_SET PROBLEM_
Reproduce the records verbatim between the lines holding "Click the word" and "Action: pos(444,70)", inclusive.

────────────────────

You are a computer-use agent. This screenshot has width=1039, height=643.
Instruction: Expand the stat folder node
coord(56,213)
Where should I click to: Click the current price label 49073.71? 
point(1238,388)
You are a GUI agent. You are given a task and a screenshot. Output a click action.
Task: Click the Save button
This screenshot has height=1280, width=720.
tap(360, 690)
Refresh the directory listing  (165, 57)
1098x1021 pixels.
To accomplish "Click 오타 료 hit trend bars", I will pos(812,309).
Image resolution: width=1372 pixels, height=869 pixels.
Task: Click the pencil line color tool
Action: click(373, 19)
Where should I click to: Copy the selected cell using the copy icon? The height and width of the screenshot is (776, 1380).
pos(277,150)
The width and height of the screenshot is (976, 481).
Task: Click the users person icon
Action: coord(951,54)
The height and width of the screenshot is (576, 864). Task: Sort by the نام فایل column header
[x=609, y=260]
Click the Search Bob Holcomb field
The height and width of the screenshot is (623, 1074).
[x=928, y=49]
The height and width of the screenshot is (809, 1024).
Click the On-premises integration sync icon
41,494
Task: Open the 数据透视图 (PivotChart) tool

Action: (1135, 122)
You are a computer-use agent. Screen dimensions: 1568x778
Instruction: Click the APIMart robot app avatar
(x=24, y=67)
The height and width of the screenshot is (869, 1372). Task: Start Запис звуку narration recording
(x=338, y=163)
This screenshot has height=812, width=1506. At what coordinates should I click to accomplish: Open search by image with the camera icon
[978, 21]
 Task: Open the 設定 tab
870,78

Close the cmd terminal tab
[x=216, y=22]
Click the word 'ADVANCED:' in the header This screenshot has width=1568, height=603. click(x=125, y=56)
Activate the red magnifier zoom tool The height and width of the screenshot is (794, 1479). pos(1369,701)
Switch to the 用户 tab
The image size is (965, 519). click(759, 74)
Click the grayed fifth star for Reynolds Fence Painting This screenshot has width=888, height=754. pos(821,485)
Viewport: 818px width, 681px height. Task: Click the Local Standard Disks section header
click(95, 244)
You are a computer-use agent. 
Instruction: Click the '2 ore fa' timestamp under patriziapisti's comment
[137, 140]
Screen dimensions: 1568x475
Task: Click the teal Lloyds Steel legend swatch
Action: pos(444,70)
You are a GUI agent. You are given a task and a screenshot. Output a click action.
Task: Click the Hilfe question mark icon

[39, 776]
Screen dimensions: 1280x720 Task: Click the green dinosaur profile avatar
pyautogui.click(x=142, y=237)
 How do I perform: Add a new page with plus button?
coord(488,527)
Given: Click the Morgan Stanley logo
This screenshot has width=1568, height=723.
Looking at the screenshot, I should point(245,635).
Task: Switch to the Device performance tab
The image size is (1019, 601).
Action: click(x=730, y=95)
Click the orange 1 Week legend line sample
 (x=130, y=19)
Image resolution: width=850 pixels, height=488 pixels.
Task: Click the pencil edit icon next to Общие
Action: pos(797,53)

────────────────────

_RESULT FOR THIS TASK_
Click the word 'ADVANCED:' in the header This screenshot has width=1568, height=603. click(x=125, y=56)
Activate the red magnifier zoom tool The height and width of the screenshot is (794, 1479). pos(1369,701)
Switch to the 用户 tab
The image size is (965, 519). click(759, 74)
Click the grayed fifth star for Reynolds Fence Painting This screenshot has width=888, height=754. pos(821,485)
Viewport: 818px width, 681px height. Task: Click the Local Standard Disks section header
click(95, 244)
You are a computer-use agent. 
Instruction: Click the '2 ore fa' timestamp under patriziapisti's comment
[137, 140]
Screen dimensions: 1568x475
Task: Click the teal Lloyds Steel legend swatch
Action: pos(444,70)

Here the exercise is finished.